ほの暗い光の中に浮かぶ顔は傲然とし、緑の双眸が無遠慮に囚人へと
注がれる。牢の中には壁の鎖に繋がれた男が一人きり。そう面白い見物でも
ない。しばし宙で視線をかち合わせた後、牢番の兵士に外で待機するよう指示し、
男は腰の剣をがちゃつかせながら、囚人、つまり俺の眼前にまで迫ってきた。
「罪状はパンの窃盗。せこい盗みだ。わざわざ私が出張らずとも、鞭打ちの
十もくれて放り出せば済む話だったのだ。こいつの事さえ無ければな」
そう吐き捨てると、ザラリと金鎖の音をさせ、獅子の刻まれたロケットを鼻先に
つきつける。
「貴様にはふさわしくない代物だ。ケチなこそどろの分際で、これを私に見せる
よう頼んだそうだな。驚いたよ。まさか、こいつが私の手に戻る日がこようとは」
皮の手袋に包まれた指がパチリとロケットの蓋を弾く。小さな装身具の内部に
密やかに納められていたのは、一人の男の肖像だ。俺のよく知っている男。

「あんたです」男は眉尻を下げ、顔を悲愴に歪ませた。
「5年前に蒸発するまでのあんたの顔です、先輩。
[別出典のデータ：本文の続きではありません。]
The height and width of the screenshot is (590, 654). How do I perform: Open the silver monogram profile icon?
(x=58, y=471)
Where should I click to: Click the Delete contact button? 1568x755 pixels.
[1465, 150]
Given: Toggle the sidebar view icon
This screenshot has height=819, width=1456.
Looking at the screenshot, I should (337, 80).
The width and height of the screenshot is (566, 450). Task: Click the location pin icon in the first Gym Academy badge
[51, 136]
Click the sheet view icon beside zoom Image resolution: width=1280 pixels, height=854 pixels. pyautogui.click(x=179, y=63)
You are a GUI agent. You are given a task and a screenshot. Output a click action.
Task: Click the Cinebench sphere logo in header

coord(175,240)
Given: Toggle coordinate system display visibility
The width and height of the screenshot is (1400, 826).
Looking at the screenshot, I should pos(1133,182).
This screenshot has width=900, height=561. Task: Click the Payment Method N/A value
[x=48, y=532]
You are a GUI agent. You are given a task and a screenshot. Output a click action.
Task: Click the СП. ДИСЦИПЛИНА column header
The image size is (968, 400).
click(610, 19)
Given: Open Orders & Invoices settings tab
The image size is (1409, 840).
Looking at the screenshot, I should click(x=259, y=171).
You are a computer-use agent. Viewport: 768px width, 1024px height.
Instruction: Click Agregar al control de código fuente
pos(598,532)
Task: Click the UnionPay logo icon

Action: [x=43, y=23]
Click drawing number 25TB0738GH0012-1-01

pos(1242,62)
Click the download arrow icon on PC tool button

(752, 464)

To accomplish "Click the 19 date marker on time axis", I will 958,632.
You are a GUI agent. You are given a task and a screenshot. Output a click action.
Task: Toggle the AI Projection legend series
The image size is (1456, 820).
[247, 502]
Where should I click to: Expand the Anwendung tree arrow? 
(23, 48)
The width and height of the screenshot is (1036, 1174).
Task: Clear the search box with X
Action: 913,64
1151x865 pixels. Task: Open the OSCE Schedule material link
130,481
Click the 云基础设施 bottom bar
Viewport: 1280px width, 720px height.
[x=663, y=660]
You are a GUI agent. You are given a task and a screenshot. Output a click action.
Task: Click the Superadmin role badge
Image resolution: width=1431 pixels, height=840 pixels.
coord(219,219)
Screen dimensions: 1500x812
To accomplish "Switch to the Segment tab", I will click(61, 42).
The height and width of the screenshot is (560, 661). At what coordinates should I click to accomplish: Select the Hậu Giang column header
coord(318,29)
あんたが城を去るときに
私からかっぱらっていったやつですよ」
ああ、あの時は思い出に何かひとつ、いただいていこうかと考えただけで。
まさかこいつのロケットに、俺自身の肖像が入ってるとは思わねえもんよ。
「今までどこ行ってたんですか。あんたが自由と放埓とやらを求めて城を
出奔した後五年間、私がどれだけ苦労したと思ってんですかー!」
悲鳴をあげるように叫ぶと、男はわーんと泣き伏した。両手を繋がれ、冷たい
石畳に尻をつけている俺の膝に、だ。あやしてやることもできず、俺はじっと
涙と鼻水がズボンの布地に染みてくるのを感じていた。
誰に泣かれようと、戻るつもりは無かった。どこまで落ちぶれようと、
詩人のような奔放な暮らし、それ以上に魅力的なものなど無いと信じていた。
ただ近年城下に出没する、ある盗賊一味、奴らの真の狙いが警備隊長の
暗殺にあると知れたなら話は別だ。例えどんなに細く切れやすくとも、五年の間、
浮き沈みの激しい身を支えてくれたのは紛れもない、一本の金の鎖だった。
さてそれをどうやって伝えるべきか。
べーべー泣き崩れている隊長殿を膝に抱え、俺は途方に暮れた。